Your task: From the listing below, output only the lines starting at the line that has "Open 'СИГУРНА ДОСТАВКА' information" and ending at the line that has "The height and width of the screenshot is (416, 640).", exactly as they appear, ends included.

··· Available records ···

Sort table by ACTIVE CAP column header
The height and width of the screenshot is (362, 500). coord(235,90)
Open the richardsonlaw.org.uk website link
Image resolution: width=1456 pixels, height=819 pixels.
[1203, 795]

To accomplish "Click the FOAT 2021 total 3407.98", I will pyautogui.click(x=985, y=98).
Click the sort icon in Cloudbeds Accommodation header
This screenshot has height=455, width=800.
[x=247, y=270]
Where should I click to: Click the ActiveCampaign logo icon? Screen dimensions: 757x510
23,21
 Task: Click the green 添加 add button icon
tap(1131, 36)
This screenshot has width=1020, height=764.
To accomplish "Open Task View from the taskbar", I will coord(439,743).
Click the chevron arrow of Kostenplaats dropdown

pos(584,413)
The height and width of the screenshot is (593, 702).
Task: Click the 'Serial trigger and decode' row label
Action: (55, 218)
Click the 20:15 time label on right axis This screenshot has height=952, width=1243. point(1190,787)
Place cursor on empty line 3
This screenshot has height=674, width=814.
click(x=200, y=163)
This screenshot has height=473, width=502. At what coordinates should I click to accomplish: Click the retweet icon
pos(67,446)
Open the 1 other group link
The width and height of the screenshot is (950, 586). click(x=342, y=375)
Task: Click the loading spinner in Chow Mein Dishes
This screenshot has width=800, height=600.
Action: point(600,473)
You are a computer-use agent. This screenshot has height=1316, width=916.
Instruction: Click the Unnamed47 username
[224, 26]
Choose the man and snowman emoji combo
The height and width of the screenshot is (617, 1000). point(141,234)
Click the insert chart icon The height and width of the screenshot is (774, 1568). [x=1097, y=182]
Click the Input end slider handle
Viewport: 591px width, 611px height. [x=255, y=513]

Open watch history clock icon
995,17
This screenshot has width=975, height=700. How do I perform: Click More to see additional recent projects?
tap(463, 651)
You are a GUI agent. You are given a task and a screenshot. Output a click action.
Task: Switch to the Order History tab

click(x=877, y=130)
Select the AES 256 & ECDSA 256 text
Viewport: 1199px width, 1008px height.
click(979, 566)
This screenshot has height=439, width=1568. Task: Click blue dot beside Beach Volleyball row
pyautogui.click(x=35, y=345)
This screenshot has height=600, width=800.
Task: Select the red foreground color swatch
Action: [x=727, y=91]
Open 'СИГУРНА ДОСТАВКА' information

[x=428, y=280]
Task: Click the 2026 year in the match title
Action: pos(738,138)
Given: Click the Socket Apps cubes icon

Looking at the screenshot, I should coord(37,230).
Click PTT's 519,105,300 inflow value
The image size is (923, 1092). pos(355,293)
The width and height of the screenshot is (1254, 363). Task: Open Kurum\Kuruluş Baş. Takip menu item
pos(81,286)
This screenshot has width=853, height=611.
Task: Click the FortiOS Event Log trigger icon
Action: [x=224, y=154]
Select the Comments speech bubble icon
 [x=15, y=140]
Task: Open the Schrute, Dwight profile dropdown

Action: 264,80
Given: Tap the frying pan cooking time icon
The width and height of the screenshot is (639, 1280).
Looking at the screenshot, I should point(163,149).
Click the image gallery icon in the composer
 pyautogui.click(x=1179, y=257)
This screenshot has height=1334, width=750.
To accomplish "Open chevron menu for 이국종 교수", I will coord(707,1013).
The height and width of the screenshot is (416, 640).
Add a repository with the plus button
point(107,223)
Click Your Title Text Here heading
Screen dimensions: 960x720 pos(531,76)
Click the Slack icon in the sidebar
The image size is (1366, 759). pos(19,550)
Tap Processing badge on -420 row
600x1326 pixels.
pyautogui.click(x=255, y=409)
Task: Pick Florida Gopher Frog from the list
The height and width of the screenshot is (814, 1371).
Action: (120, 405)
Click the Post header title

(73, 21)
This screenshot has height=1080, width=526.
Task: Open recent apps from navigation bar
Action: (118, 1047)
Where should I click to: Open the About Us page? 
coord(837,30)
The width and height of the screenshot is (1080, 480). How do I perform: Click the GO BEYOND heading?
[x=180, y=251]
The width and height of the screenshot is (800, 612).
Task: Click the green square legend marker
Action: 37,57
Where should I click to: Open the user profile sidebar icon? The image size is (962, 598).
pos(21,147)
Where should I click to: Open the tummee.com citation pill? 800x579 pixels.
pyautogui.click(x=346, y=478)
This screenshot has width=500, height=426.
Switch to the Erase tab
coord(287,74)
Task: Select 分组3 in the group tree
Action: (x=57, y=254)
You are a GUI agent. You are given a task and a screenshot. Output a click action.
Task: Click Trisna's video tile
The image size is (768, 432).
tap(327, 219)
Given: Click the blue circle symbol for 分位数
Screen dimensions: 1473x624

···

Exercise answer:
Open 'СИГУРНА ДОСТАВКА' information

[x=428, y=280]
Task: Click the 2026 year in the match title
Action: pos(738,138)
Given: Click the Socket Apps cubes icon

Looking at the screenshot, I should coord(37,230).
Click PTT's 519,105,300 inflow value
The image size is (923, 1092). pos(355,293)
The width and height of the screenshot is (1254, 363). Task: Open Kurum\Kuruluş Baş. Takip menu item
pos(81,286)
This screenshot has width=853, height=611.
Task: Click the FortiOS Event Log trigger icon
Action: [x=224, y=154]
Select the Comments speech bubble icon
 [x=15, y=140]
Task: Open the Schrute, Dwight profile dropdown

Action: 264,80
Given: Tap the frying pan cooking time icon
The width and height of the screenshot is (639, 1280).
Looking at the screenshot, I should point(163,149).
Click the image gallery icon in the composer
 pyautogui.click(x=1179, y=257)
This screenshot has height=1334, width=750.
To accomplish "Open chevron menu for 이국종 교수", I will coord(707,1013).
The height and width of the screenshot is (416, 640).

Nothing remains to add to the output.